No voy a detenerme en este último punto ya que, hasta donde sé, el gobierno actual nunca lo implementó.

Más allá de esto, en el devenir de las reflexiones institucionales y normativas queda más que claro que el organismo para la igualdad de género tiene cometidos para ser una institución de máxima jerarquía. Sus contrapartes son los ministerios, el Parlamento y el sistema de justicia. Dicha institucionalidad brinda importantes servicios públicos (los servicios de atención públicos para mujeres en situación de violencia basada en género, más concretamente en violencia doméstica y en trata de personas con fines de explotación sexual, el 0800 4141). Asimismo, el Instituto Nacional de las Mujeres tiene una función de monitoreo, de contralor y debería tener incidencia en las definiciones fiscales (por ejemplo, en estímulos fiscales para determinadas políticas orientadas a la autonomía económica).

También corresponde recabar que el Inmujeres tiene su Sistema de Información de Género, creado y fortalecido en los tiempos de gobierno progresista. Este es un dispositivo en la estructura institucional que ha sido central no sólo por su trabajo estadístico en coordinación permanente con el Instituto Nacional de Estadística, sino sobre todo por su permanente generación de conocimiento, que ha permitido poner el foco de género sobre la complejidad de algunas problemáticas económicas, culturales, sociales y políticas que impactan en la vida de las personas: las trayectorias vitales, la pobreza, la dimensión étnica/racial, la educación, el acceso a la salud, la territorialidad, la representación, entre otros.

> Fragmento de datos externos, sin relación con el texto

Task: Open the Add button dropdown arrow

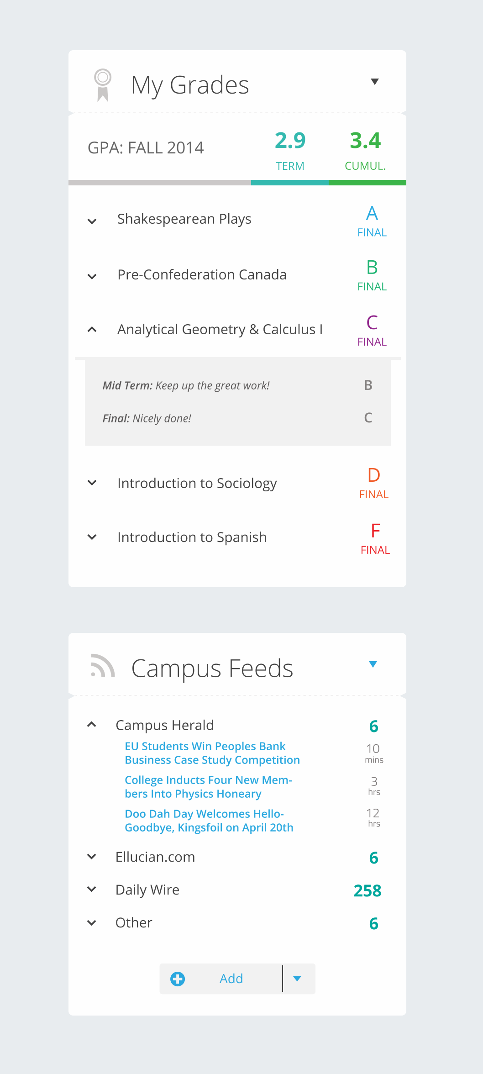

Claramente, el mecanismo para la igualdad de género con una jerarquía acorde a los cometidos previstos por la normativa nacional y los compromisos internacionales es una necesidad que se extiende mucho más allá de mejorar la calidad de vida de las mujeres (que por sí mismo es un objetivo imprescindible ya que involucra a más de la mitad de la población); es una necesidad para mejorar la calidad de un Estado que debe responder a sus propios cometidos. Y ahí viene el porqué del título: en 2010, la XI Conferencia Regional sobre la Mujer para América Latina y el Caribe de la Cepal titulaba su documento central con la consigna “¿Qué Estado para qué igualdad?; para mí es una perfecta consigna disparadora para pensar un proyecto de Estado inclusivo, emancipatorio y democrático acorde e imprescindible para un programa progresista. Más allá de aquel documento, que todavía tiene vigencia y considero recomendable para unir el pensamiento y la acción, me parece central poner a consideración las palabras “Estado” e “igualdad”. En tiempos en que parece que la palabra “libertad” se escribe sola y se carga de sentidos que se alejan cada día más de la democracia (casi no se asocia con la igualdad); en estos tiempos, tenemos la obligación ética de definir nuestro concepto de “igualdad” y de actuar institucionalmente en consecuencia.

Nohelia Millán es militante feminista.